While the whole world succumbs to various calamities, we are asked to intake the idea that repression of the end of days conspiracy was a success. With this in mind, a suddenly conscientious President of the US played by Danny Glover finds it imperative now to announce to the planet that they should get ready to embrace certain death. Too honorable in duty to join the other leaders on the ark, our president is, in due time, washed away by a huge wave and the USS Kennedy as the White House is destroyed. Sharing similar fate is his Italian counterpart in Rome who joins a massive prayer session at Vatican City. Alas, the16th chapel roof caves in and all the worshipers understand that god was right and wrong with Armageddon upon them. It was certainly not only the infields who were paying for their sins.
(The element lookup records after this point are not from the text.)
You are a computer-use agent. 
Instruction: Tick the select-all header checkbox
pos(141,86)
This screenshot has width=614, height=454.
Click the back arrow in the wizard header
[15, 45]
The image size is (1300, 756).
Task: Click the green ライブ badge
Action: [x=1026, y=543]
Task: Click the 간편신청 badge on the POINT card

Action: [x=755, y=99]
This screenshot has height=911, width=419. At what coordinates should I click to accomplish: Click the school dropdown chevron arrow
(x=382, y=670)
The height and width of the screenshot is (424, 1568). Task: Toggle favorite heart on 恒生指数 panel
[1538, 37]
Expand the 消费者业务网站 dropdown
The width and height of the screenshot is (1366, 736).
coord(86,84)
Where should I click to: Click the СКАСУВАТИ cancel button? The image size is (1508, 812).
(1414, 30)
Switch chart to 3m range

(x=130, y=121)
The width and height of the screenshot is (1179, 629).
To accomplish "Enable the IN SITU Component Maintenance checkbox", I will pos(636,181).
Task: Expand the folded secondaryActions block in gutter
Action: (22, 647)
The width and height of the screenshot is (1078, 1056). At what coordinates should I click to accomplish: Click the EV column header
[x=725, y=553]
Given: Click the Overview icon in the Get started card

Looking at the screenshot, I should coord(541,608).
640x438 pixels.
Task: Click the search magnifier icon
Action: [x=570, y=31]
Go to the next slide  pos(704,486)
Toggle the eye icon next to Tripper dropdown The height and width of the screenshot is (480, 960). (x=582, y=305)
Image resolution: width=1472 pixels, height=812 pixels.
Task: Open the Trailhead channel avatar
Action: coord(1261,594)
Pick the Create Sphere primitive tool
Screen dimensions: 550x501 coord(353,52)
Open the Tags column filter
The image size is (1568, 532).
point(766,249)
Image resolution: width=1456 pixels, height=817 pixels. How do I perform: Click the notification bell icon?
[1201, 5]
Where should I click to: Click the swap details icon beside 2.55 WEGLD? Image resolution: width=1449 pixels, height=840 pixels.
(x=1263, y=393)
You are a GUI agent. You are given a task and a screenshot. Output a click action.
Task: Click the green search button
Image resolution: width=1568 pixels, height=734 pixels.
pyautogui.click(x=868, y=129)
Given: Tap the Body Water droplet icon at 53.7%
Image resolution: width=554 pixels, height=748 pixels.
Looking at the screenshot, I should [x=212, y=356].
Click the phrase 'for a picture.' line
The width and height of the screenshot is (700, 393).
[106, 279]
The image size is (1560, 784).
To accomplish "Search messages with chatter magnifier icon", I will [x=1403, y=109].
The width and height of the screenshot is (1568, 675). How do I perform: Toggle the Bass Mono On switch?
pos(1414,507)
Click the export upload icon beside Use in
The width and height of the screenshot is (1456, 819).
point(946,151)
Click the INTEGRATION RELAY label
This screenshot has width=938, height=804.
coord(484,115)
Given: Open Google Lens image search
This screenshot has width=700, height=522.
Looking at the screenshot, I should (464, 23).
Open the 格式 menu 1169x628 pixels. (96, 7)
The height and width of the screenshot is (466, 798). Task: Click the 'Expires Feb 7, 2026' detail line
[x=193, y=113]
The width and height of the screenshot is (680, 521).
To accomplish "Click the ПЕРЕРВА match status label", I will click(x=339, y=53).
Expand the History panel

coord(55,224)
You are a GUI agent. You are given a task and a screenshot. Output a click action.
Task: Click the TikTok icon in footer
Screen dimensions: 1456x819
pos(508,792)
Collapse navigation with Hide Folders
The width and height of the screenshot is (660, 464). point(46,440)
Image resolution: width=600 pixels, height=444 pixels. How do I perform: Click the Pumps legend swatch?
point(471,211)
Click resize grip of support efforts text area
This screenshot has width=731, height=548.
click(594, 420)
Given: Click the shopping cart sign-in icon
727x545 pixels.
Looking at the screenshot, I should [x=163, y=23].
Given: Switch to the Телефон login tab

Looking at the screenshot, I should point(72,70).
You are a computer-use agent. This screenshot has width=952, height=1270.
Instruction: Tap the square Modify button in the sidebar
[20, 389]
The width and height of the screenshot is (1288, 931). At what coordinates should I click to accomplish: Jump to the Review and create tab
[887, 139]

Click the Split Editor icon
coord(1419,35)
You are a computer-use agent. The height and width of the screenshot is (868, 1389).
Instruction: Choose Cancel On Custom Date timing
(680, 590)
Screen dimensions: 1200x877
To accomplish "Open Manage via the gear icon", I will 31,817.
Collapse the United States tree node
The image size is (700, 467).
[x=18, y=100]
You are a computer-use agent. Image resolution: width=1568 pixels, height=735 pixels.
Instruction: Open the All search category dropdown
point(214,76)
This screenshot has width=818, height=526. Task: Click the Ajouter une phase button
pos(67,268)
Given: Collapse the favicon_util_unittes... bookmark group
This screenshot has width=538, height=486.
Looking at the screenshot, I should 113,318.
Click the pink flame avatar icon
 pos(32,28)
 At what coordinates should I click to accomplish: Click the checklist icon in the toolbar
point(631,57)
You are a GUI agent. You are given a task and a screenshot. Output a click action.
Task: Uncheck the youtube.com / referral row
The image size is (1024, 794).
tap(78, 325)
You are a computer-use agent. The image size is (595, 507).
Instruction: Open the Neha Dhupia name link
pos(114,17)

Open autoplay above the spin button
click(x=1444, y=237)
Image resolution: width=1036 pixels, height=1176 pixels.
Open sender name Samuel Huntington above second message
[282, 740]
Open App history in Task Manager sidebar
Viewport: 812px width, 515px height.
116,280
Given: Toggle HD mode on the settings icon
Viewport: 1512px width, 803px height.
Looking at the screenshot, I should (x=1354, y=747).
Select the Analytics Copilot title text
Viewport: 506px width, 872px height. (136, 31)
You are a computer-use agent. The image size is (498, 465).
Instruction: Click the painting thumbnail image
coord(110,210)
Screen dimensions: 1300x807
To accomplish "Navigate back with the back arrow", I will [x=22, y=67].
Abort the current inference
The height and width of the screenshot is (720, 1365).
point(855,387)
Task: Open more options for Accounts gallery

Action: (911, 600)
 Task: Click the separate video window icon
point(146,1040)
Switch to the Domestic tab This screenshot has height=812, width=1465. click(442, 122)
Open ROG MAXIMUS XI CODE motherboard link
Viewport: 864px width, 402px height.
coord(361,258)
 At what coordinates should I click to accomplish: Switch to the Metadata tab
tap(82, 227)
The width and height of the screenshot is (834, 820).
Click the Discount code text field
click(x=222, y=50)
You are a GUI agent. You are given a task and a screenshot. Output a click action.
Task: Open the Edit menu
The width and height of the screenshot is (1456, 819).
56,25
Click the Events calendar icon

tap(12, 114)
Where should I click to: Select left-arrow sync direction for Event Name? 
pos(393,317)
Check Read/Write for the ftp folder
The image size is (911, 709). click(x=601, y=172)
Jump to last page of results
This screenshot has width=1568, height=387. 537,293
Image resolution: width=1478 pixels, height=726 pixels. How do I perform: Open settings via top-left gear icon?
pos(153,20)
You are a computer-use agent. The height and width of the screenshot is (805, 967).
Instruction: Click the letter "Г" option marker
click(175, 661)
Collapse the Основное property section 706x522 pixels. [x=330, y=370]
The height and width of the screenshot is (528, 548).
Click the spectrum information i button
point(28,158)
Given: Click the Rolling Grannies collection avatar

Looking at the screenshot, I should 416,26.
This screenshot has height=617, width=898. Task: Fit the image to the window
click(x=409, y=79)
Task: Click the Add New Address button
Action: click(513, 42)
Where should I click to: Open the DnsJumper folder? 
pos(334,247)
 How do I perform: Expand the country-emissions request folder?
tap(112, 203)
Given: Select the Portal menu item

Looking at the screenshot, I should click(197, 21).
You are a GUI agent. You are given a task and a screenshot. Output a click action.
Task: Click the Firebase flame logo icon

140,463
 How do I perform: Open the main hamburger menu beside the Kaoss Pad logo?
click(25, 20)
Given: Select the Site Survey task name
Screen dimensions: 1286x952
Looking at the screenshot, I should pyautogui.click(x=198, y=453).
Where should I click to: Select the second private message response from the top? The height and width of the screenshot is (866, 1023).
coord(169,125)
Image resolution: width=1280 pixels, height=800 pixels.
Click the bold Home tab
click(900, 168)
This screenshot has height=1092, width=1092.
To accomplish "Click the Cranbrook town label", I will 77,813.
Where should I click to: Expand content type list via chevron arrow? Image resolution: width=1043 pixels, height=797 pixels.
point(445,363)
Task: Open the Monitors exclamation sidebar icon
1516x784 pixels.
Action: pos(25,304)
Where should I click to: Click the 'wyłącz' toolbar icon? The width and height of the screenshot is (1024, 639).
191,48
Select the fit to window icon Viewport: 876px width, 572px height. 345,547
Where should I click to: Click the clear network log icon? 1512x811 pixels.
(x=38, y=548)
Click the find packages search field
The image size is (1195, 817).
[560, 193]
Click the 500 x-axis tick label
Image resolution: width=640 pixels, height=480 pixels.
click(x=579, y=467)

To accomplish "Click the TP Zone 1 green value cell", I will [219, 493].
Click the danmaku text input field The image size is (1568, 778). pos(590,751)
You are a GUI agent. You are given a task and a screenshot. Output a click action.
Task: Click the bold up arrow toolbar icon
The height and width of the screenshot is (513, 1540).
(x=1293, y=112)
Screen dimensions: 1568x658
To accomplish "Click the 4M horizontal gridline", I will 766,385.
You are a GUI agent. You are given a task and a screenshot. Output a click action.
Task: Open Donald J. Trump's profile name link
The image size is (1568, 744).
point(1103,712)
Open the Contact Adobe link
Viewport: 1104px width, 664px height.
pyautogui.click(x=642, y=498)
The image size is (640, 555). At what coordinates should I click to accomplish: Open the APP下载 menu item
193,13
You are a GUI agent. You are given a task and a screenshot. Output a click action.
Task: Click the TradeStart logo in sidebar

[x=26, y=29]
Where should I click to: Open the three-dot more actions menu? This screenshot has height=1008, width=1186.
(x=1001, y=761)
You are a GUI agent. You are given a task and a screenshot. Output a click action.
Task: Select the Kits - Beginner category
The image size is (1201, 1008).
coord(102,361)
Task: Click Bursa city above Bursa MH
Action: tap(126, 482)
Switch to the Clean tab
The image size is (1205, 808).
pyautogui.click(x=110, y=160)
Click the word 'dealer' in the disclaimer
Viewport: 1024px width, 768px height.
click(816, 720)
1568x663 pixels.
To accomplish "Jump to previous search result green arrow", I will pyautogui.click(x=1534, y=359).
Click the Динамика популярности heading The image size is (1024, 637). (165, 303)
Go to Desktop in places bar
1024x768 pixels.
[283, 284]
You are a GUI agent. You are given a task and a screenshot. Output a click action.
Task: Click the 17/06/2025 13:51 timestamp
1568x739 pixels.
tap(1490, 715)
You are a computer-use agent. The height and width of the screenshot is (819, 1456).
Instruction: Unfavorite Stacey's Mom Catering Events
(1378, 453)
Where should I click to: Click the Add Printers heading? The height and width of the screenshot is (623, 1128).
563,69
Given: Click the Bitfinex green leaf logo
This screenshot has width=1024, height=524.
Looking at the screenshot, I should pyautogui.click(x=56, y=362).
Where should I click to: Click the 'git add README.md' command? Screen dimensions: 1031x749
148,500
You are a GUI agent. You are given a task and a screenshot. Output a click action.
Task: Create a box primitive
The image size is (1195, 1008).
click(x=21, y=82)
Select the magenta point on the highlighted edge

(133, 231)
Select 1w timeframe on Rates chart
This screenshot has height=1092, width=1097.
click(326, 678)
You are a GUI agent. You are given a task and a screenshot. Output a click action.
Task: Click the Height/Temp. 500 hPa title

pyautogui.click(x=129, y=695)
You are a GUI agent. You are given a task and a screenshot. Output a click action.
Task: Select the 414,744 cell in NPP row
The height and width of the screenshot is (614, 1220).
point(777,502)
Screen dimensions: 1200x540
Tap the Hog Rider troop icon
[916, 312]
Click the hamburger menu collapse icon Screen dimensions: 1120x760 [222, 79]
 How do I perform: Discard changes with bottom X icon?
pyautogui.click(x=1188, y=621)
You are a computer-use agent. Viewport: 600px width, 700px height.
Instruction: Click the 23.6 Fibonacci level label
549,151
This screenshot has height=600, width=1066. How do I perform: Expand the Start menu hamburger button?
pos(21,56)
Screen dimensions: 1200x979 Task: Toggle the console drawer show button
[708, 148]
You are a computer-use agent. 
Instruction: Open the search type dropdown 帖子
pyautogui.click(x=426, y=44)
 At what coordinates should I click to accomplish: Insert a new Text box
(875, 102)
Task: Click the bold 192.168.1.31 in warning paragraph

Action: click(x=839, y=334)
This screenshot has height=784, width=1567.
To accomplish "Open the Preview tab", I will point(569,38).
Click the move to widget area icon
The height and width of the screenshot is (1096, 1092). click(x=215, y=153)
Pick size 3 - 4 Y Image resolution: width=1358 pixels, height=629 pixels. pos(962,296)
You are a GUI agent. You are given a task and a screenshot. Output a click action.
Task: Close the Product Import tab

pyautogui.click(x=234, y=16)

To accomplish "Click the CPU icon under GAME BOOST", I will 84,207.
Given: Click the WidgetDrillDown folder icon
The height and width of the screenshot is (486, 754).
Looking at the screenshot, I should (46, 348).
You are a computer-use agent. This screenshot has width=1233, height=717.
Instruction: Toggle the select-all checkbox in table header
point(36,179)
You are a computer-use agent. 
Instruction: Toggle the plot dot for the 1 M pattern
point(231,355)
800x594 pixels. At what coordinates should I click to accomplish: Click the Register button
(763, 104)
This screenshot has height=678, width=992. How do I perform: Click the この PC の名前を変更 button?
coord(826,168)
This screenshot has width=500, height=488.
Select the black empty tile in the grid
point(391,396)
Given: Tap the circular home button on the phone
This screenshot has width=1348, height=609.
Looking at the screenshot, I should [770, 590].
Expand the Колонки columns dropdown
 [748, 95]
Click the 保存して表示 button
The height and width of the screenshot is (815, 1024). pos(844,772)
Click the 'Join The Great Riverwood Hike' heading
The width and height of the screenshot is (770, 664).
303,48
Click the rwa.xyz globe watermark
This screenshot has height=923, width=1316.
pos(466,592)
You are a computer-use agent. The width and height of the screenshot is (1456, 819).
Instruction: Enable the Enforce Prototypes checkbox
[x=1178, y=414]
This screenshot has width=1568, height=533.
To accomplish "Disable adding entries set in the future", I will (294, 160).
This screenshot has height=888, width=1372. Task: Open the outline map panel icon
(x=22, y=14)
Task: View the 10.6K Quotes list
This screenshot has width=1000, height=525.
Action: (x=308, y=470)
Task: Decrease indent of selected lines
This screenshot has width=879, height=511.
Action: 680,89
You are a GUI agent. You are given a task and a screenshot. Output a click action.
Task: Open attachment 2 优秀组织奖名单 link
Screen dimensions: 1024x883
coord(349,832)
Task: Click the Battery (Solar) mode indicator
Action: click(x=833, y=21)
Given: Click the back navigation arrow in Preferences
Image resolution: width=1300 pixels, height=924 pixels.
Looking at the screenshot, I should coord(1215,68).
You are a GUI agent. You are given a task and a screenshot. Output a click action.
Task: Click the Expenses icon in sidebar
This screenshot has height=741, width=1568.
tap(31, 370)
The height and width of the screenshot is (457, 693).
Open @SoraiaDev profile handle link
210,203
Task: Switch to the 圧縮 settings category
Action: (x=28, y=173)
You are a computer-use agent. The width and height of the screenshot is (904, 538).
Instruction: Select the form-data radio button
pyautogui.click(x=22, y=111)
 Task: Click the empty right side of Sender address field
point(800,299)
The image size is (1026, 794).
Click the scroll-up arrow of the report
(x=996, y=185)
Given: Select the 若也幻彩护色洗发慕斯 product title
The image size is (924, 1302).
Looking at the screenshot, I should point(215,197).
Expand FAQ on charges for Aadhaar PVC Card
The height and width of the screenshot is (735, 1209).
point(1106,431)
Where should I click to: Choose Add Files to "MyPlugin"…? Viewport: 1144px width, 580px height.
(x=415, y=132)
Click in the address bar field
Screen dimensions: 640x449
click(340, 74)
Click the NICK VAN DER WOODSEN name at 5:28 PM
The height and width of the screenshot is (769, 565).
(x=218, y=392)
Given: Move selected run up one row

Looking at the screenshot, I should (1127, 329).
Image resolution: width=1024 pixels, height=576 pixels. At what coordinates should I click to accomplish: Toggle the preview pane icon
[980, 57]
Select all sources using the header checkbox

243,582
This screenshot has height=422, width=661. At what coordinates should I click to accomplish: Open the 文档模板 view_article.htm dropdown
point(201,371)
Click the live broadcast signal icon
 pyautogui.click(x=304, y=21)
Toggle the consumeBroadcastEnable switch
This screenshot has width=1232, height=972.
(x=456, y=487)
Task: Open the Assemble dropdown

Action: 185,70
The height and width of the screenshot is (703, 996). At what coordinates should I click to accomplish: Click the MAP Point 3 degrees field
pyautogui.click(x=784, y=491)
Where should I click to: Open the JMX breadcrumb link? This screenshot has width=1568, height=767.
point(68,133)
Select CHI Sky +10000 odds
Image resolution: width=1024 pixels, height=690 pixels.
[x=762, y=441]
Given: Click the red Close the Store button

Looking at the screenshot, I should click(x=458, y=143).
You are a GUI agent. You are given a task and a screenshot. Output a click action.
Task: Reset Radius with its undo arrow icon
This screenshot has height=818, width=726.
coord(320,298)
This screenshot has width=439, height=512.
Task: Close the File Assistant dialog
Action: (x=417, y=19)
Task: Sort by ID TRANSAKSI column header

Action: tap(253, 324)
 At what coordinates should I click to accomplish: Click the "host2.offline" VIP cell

The finale of 2012 sees us wrestle our eyes open to watch unwarranted and useless ambiguous scenes of Tamara, the Paris Hilton look alike, waiting for her dog to acrobatically jump on the ark as an illegal, a cameo of a running Queen of England rushing to board one of the arks, a despicable Russian millionaire who jumps to his death saving his kids in near slow motion. If that was not enough to bring some compassion to your heart from people you barely got time to know on screen, a torturous 10 minutes of delayed moral dilemmas follows. Clearly there for some feel good moments or time filler, no one will ever know, we are summed human nature in a few seconds and actions. Before long, the three arks surpass the ever rising waters in melodramatic style and we cross to events of a month after the deluge. All is well as our survivors discover Africa has not been affected and is now their new destination to seek new refuge.
To be fair, when the movie ended, the feelings of disappointment lurked. Personally, I was not satisfied but talking to a few other people reinforced my belief that this movie indeed merited only 3 stars on an overall 5 star rating system. If other Roland Emmerich movies such as “Independence Day” had Will Smith to disport us with comedy and “Stargate” had an enticing story with the strong characters of James Spader and Kurt Russell to propel it forward, this one reminded me of the “10000 BC” fiasco. It again counted only on special effects to do the job. John Cusack did his best of course but the personage he played barely attracted sympathy for anyone to shed a tear or identify with.
Despite the mentioned amazing visuals, one would think that disaster itself has enough drama and spectacle on offer to dazzle. However, seeing Jackson Curtis escape catastrophe so many times, it become staggeringly obvious that making some parts of this movie credible was not on the agenda of the writers. In fact, it became so tiring that some of the spectators admitted rooting for his swift demise at some point. Once you get above the absurdity of the super luck factor, the convenient coincidences, there is the conflicting morality this flick tries to thrust upon us. Sometimes, we can save a few chosen, mostly the useless and anybody who has 1 billion euros, to start the human race again. On other times, a pestering scientist will remind us that we are obligated to save the rest of humanity despite the odds staking towards impossibility. And then there is the numerous worthless personages in 2012 that could have been stripped away without consequence to the movie. Thandie Newton is a prime example playing the first daughter of the United States and Ejiofor’s father and his jazz buddy, not forgetting Tamara and her agile dog.
In the end, come to think of it, between the doggy gymnastics certainly there to please those PETA people and the ill-developed characters, the people behind 2012 left us with a lot of internal illogic. May be the point was to impress with falling buildings and huge Tsunamis but this arduous work of cinematography fell short of being riveting. They should have spent much more time providing a decent storyline and develop the various thespian roles accordingly. If they did execute the otherwise poor character development and misplaced contrived dialogue with the same fervor as those effects, we would have something that could easily incrust into our minds. But depicting that guy, in detail, falling from the 150th floor of a torn apart building, from an eagle’s eyes distance, was supposedly more important than giving us credible characters that mattered.